Now I have split my accounts up so I use ANZ for dealing in Australia/New Zealand; separate HSBC accounts in HongKong, UK and Canada.
If you think you can transfer money from an HSBC account domiciled in one country to another HSBC domiciled in a different country FORGET IT. They use WIRE TRANSFER!
They also cream you for exchange rates, etc.
I try always maintain a cash amount as HSBC likes to do maintenance when you use it on weekends. As for ‘customer service’, it’s non-existent. Try to get some branch phone numbers before you travel and maintain a friendly relationship with a supervisor. A plaintiff voice on an overseas call works, sometimes.
If an ATM gobbles your card, you often can recover it THE NEXT BUSINESS DAY from the branch where the ATM is located. I never use a standalone ATM.
Another precaution is to NEVER go for the maximum amount.
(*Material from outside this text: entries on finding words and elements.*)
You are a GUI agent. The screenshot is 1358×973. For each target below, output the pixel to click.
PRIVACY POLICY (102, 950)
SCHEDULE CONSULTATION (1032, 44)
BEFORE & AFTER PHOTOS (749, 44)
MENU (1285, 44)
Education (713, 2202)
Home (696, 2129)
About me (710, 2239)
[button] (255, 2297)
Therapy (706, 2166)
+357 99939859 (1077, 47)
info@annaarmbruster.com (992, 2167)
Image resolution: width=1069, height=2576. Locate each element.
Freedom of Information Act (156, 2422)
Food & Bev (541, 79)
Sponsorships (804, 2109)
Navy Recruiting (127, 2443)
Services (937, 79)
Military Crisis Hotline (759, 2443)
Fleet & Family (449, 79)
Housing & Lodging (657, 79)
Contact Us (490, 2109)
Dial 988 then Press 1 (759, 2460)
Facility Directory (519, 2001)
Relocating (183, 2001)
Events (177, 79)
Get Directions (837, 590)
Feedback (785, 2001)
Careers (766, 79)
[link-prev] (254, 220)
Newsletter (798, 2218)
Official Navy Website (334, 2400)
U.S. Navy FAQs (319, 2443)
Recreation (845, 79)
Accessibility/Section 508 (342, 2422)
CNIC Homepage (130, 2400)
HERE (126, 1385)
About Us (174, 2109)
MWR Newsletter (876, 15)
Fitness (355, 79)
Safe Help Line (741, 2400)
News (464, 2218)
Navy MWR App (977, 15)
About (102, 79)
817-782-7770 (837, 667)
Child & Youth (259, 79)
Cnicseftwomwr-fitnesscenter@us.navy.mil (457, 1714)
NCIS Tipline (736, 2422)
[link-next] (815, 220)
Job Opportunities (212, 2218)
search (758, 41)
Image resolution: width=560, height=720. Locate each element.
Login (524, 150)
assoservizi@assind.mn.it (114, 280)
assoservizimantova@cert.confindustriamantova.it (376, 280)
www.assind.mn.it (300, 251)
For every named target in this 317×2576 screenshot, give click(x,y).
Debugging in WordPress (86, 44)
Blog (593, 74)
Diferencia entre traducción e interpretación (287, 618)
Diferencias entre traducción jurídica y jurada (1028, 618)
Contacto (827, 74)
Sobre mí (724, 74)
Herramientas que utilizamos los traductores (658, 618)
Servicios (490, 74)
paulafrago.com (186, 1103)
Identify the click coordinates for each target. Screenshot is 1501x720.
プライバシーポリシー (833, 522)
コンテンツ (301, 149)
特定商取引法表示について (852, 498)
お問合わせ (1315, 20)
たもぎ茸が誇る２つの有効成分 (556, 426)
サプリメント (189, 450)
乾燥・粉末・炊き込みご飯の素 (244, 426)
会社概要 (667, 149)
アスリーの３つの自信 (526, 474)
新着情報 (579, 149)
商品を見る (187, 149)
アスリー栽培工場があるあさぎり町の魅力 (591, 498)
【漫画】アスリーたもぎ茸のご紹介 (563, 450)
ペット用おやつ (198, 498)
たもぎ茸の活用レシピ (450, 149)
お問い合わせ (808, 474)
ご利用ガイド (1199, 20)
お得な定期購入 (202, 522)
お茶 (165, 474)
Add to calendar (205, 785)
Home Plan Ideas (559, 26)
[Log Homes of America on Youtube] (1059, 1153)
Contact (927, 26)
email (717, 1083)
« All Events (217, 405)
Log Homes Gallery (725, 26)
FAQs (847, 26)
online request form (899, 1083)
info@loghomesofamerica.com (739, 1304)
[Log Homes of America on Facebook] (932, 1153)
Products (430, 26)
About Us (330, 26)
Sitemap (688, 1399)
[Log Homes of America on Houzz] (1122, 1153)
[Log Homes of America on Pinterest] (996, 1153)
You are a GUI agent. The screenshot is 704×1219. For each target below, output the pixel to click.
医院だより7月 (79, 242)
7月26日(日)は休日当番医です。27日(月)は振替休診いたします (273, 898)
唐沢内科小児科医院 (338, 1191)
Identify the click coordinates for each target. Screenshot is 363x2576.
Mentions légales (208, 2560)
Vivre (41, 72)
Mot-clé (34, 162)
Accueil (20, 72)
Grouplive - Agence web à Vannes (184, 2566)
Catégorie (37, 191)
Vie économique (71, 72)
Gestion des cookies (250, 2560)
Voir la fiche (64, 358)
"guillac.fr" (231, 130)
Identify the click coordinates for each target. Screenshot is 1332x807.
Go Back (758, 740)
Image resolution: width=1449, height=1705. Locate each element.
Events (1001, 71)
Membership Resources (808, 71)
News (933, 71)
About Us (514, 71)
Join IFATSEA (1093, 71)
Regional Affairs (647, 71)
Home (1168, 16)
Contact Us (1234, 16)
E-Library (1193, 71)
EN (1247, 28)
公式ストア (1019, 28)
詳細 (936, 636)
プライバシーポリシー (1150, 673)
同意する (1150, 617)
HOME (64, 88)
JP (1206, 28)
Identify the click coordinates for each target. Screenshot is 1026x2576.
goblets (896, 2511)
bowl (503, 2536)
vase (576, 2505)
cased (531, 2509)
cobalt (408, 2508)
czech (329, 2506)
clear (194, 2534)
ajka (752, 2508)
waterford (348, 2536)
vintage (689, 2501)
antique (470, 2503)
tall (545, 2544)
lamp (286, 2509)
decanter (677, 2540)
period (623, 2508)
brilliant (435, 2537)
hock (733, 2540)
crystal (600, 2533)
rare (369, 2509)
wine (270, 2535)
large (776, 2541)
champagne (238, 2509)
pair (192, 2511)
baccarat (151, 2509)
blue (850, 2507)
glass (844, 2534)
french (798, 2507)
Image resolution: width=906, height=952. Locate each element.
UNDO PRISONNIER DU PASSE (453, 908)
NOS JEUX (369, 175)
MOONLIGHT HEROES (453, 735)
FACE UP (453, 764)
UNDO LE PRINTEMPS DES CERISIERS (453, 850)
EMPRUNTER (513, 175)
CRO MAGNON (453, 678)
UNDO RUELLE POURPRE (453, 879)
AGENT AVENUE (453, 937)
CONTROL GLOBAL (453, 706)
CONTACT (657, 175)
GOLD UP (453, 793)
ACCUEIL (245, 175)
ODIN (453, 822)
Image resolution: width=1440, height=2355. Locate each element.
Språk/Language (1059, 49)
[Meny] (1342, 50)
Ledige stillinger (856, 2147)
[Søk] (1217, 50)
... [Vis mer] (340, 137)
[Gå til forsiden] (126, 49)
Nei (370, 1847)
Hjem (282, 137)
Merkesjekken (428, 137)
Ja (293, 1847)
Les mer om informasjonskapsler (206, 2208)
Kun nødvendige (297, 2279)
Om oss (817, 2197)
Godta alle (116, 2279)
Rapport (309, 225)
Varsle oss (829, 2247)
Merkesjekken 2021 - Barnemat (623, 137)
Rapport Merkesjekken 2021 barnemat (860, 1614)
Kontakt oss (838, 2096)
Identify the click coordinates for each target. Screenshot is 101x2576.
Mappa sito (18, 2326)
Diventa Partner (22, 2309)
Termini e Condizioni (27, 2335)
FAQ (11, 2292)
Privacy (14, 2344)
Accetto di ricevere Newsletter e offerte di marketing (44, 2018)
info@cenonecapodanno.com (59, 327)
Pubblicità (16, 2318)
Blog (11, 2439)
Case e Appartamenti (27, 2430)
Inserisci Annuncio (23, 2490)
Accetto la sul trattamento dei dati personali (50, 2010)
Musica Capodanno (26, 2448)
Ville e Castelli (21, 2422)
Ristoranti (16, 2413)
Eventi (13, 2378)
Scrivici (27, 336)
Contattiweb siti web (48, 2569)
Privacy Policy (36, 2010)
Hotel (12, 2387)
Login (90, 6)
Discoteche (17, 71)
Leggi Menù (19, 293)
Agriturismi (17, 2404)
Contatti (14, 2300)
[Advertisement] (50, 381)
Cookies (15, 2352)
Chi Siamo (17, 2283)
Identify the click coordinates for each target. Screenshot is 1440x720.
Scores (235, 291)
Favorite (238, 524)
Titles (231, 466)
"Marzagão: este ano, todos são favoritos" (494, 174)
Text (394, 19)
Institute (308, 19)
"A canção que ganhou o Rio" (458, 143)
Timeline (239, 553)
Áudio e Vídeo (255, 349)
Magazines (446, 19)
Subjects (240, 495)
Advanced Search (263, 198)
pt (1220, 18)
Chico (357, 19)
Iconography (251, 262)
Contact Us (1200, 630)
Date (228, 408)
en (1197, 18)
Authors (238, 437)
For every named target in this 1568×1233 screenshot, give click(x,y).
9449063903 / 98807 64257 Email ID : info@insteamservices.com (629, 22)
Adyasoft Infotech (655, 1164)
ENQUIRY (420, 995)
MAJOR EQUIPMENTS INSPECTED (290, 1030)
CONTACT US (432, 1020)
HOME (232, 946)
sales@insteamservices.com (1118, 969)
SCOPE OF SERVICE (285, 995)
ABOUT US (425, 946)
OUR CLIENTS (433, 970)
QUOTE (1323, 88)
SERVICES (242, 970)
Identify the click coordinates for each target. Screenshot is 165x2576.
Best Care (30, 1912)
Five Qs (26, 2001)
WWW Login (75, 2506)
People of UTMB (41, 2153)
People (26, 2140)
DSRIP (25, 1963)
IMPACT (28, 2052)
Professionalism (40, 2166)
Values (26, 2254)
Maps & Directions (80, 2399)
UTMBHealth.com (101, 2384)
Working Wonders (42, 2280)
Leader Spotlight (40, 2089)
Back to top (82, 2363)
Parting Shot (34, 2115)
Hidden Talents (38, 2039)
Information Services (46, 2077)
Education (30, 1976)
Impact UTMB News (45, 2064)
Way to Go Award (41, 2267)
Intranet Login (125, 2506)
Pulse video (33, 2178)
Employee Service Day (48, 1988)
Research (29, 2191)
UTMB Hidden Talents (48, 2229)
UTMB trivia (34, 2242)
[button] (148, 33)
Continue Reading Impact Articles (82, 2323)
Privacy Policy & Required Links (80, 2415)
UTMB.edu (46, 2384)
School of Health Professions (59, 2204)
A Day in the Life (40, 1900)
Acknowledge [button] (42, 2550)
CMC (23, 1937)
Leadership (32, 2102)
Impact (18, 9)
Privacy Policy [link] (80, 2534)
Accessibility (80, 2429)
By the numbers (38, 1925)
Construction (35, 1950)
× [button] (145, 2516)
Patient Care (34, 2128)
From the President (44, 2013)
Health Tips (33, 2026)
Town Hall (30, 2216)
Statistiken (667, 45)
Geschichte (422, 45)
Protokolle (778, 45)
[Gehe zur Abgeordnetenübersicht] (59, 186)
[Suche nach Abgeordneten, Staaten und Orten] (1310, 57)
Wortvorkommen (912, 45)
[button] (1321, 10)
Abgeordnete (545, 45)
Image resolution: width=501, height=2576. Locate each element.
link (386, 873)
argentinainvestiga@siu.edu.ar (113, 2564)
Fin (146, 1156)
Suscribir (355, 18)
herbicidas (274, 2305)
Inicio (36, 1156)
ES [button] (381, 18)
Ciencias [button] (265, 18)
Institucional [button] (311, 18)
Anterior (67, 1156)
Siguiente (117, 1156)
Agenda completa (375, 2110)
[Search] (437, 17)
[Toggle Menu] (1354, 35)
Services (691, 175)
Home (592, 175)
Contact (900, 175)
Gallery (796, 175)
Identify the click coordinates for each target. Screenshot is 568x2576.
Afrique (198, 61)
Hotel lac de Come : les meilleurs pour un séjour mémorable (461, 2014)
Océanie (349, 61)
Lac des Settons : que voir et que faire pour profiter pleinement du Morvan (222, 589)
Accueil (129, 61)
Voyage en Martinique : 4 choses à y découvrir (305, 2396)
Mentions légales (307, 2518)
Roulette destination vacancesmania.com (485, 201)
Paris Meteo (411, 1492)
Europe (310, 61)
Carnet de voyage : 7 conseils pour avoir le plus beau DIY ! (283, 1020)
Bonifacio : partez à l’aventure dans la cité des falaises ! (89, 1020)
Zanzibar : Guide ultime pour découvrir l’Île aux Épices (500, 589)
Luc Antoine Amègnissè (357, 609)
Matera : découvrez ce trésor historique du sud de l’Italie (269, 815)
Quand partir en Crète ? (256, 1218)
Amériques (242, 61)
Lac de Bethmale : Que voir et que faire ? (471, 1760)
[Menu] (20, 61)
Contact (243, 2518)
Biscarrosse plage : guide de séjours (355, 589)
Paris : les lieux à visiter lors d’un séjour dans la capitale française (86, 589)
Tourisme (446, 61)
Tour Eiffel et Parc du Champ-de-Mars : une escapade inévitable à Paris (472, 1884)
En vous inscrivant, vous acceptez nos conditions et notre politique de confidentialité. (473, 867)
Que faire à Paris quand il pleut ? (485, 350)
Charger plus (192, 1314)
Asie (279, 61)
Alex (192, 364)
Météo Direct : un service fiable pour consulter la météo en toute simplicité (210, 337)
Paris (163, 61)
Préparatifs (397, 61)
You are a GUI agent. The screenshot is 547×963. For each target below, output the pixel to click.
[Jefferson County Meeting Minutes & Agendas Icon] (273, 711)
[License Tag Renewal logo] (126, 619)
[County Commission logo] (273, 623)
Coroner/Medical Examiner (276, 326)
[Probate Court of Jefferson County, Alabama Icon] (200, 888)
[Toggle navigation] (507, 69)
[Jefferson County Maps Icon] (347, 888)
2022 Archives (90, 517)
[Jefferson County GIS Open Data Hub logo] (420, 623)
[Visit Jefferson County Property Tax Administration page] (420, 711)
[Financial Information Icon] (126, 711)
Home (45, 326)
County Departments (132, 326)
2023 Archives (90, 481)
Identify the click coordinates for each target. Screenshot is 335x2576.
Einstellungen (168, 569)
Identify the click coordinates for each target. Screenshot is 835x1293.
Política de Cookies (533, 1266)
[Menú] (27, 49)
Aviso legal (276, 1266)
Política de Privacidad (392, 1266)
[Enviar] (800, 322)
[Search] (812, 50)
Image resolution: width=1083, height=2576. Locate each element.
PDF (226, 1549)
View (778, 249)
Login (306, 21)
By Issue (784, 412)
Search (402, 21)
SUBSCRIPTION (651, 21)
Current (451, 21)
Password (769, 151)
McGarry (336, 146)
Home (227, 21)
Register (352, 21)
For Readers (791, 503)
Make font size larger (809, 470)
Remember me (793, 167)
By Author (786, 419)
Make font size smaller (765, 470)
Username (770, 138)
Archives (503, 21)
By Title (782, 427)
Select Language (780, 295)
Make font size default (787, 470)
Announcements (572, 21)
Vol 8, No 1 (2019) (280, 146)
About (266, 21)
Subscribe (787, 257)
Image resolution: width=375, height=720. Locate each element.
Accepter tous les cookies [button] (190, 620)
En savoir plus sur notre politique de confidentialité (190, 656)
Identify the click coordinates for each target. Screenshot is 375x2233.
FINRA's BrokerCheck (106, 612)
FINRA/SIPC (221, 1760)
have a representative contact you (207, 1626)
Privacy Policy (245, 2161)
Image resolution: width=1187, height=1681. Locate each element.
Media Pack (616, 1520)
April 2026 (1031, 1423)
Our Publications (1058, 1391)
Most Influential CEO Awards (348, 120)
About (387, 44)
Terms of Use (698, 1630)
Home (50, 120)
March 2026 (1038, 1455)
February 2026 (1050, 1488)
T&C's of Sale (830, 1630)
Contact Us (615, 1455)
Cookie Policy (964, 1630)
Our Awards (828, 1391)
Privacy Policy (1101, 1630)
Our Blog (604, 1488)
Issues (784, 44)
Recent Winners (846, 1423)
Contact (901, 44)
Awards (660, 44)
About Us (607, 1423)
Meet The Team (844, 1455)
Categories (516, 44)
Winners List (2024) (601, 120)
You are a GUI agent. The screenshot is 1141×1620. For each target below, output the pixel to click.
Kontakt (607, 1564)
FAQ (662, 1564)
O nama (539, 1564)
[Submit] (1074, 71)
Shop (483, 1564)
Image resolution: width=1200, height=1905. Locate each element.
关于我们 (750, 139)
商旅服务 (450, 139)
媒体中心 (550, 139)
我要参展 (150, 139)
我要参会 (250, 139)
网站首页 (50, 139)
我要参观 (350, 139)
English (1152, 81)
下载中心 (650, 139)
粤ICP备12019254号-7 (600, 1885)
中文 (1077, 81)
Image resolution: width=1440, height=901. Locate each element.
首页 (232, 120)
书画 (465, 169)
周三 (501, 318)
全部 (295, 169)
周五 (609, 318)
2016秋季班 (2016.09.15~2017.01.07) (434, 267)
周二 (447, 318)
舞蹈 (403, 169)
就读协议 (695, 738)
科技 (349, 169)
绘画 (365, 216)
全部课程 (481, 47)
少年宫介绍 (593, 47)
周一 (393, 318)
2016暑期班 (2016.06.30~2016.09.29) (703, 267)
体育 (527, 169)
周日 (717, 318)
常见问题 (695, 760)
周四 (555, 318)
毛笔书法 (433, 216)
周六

In VietNam HSBC limits at VND5.000.000 so I always withdraw VND4,900,000. If your account gets rolled over, the crooks will likely go for maximum every time, so keeping to a fixed amount helps prove it wasn’t you!
I also have my overseas bank statements mailed to that banks branch in your residence country. Almost guarantees they’ll arrive but if they do go missing you can prove it as you have to sign for documents.
All good suggestions — except for the paper statements. Why not save some trees and just get your statements online?
Mexico Expat says
Experience teaches you the hard lessons of life. Living abroad is full of challenges especially financial ones. Here is another good article which recounts the experience of an expat in Mexico (not me!) who went through whole circle. http://www.topmexicorealestate.com/blog/2014/11/banking-for-foreigners-in-the-riviera-maya-my-personal-journey/ The article also compares 2 banks. Worth a read for new or Future Mexican expats.
It’s always good to see someone’s personal experience.